1.packaged_task:打包函数线程
int mythread(int mypar)//The entrance function of thread
{
cout << "mypar is " << mypar << endl;
cout << " mythread() is runing,threadID is: " << this_thread::get_id() << endl;
chrono::milliseconds dura(5000);
this_thread::sleep_for(dura);
cout << "mythread is ending,threadID is =" << this_thread::get_id() << endl;
return 5;
}
//main
int main{
cout << "main threadID is: " << this_thread::get_id() << endl;
//2.0 package_task用来封装异步线程共享future数据到mypt
//<int(int)>:<int>函数返回类型,(int)函数中传入参数的类型
packaged_task<int(int)>mypt(mythread);
//线程直接开始执行,第二个参数,作为线程入口函数的参数。
thread t1(std::ref(mypt), 1);
t1.join();
future<int>result = mypt.get_future();
//get only can be called one time
cout <<"Result get:"<< result.get() << endl;//waiting mythread return the num 5.or it stuck the program
//result.wait();//it Only wait the thread and don't return the value.
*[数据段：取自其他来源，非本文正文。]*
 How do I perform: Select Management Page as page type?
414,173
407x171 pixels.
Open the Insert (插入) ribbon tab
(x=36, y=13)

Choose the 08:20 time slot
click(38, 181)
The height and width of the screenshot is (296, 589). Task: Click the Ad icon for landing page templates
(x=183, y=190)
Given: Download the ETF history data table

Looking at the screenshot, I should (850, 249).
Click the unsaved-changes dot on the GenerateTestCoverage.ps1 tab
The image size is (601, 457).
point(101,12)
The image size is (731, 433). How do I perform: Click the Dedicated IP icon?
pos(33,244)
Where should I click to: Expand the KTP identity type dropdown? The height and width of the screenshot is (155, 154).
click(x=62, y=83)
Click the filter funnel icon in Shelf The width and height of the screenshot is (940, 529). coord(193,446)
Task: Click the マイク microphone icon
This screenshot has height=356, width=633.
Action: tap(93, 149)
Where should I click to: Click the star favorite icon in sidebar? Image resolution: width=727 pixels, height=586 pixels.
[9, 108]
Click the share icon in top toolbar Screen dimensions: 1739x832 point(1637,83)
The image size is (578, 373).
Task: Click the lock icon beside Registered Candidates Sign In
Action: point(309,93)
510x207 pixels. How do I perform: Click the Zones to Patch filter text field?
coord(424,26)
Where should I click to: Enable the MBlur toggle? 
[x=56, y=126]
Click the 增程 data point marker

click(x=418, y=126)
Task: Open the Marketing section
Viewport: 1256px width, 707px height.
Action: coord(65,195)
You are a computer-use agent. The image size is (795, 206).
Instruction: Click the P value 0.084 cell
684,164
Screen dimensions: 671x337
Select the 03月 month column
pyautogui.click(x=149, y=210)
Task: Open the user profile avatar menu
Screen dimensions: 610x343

cout << "Main end" << endl;
return 0;
}
2.packaged_task 包装lambda
直接在主线程中书写子线程,packaged_task包装可调用对象
//main
int main{
cout << "main threadID is: " << this_thread::get_id() << endl;
std::packaged_task<int(int)>mypt([](int mypar)
{
cout << "mypar is " << mypar << endl;
cout << " mythread() is runing,threadID is: " << this_thread::get_id() << endl;
chrono::milliseconds dura(5000);
this_thread::sleep_for(dura);
cout << "mythread is ending,threadID is =" << this_thread::get_id() << endl;
return 5;
}
cout << "main threadID is: " << this_thread::get_id() << endl;
packaged_task<int(int)>mypt(mythread);
//线程直接开始执行,第二个参数,作为线程入口函数的参数。
thread t1(std::ref(mypt), 1);
t1.join();
future<int>result = mypt.get_future();
//get only can be called one time
cout <<"Result get:"<< result.get() << endl;
//result.wait();//it Only wait the thread and don't return the value.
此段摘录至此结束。